A Joliet police sergeant pleaded not guilty to official misconduct charges that alleged he unlawfully accessed the video of an arrested man’s fatal overdose that led to protests last year and a federal lawsuit.
At Wednesday’s court hearing in Kendall County, Sgt. Javier Esqueda’s attorney Jeff Tomczak acknowledged he received a copy of the indictment against his client and entered a plea of not guilty to four counts of official misconduct.
Judge Robert Pilmer read the charges to Esqueda in court and told him if he were convicted of the charges, he would be eligible for probation. Each official misconduct charge is punishable by up to five years in prison.
Esqueda’s next court date is on Feb. 11.
After Wednesday’s hearing, Esqueda referred questions to Tomczak, who called the case the poster child for the “code of silence.” He said Esqueda was “doing what he thought was correct.”

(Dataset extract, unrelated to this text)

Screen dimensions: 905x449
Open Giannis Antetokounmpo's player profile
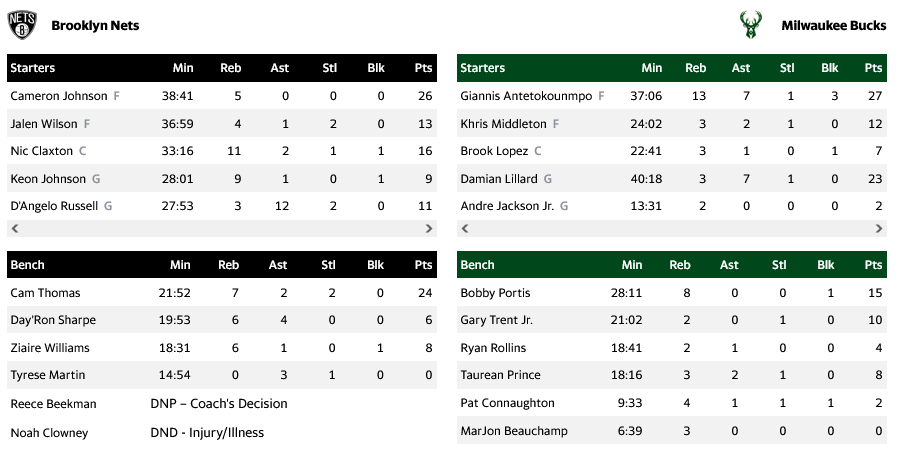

Esqueda has been accused of unlawfully accessing a video that showed Eric Lurry, 37, riding to the Joliet Police Department after he was arrested at what police said was the scene of a drug deal in Jan. 29. Lurry’s death was investigated by the Will Grundy Major Crimes Task Force. The Will County State’s Attorney’s Office determined the Joliet police committed no criminal wrongdoing.
The Will County Coroner’s Office ruled Lurry’s death was caused by an accidental drug overdose from heroin, fentanyl and cocaine.
The video of the arrest led to protests throughout the summer in Joliet, including outside Joliet Mayor Bob O’Dekirk’s home.
Lurry’s wife, Nicole Lurry, filed a federal lawsuit in August against the city of Joliet and four police officers, claiming they engaged in “willful and wanton acts and reckless conduct” that led her husband’s death. Nicole Lurry is also running for the Joliet City Council in April.
The indictment filed against Esqueda alleged that “while not on duty” on June 10, he used a laptop in his squad car to access the department’s WatchGuard system and view “a video file which was locked” while he was “in a motor vehicle which passed through Kendall County.”
The indictment alleged Esqueda acted “with intent to obtain a personal advantage for himself.”
Tomczak has filed motions that argued that Kendall County is an improper place for trial as no actions occurred there and the charges failed to state an offense.
Esqueda was placed on administrative leave last July because he was under a criminal investigation and an internal affairs investigation, according to Joliet Police Al Roechner.
Roechner said Esqueda “gained unauthorized access to a video,” referring to the video of Eric Lurry’s arrest. He said the video was then “shared outside the police department, violating chain of custody and potentially evidence in the criminal matter.”